Allen County Recycling is hitting the pause button.
Group members agreed Monday with Allen County Recycling Board President Dan Davis’s decision over the weekend to close up the group’s collections depot.
“It’s just become harder and harder for a few people to handle all of this,” Davis told the Register.
That means unless either Allen County or Iola take over the operation — the group’s preference — or they receive an influx of dedicated, consistent volunteers, the recycling effort that began nearly 30 years ago by Iola Rotary will be no more.
“It’s really frustrating,” Davis said. “It’s been proven a good number of people will support recycling here, but it’s just gotten no traction with the city or the county.”

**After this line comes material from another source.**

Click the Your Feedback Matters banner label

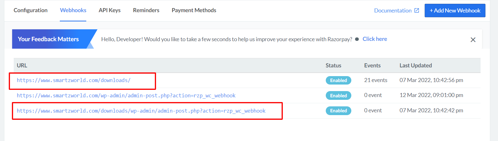48,39
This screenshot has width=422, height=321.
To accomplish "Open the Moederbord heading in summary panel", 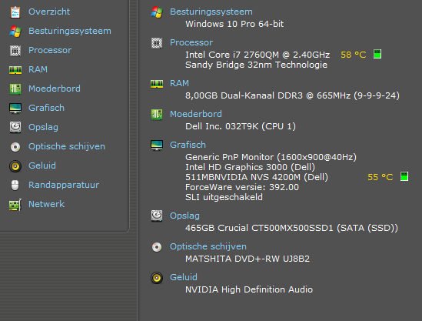I will (196, 114).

Davis closed up the depot with a sign over the weekend after he arrived to see little work had been done to clean up strewn cardboard, “and it had been a while since anybody had baled anything,” he said.
Davis requested a meeting with other board members for Monday, at which point those in attendance agreed it was time to take a breather.
SINCE THE mid 1990s, Iola Rotarians spearheaded recycling efforts through paper drives, an effort that eventually expanded to include collecting cardboard, plastic, glass and metal.
But the effort eventually became a victim of its own success, said Davis, a fellow Rotarian, as the responsibilities for the operation steadily grew beyond the group’s capabilities.
Then, when Peerless Products notified the Rotary club that it would need to reclaim its loading dock — the site used by Rotarians to drop off recyclables — Rotary ceased its recycling program at the end of 2021.
Allen County Recycling launched a few months later.
The group set up shop in the old Thompson Poultry building just north of Pump N Pete’s on East Street.
Over the ensuing 18 months, the all-volunteer effort has been a struggle, as fewer and fewer helpers have stepped forward to collect totes filled with cardboard boxes or sort through the various types of plastic, glass and other materials left at the site.
“FRUSTRATED is probably the right word,” board member Steve Strickler agreed.
Strickler has been one of the group’s driving forces, often driving around by himself or with his dairy employees to ferry cardboard from local businesses to the recycling center.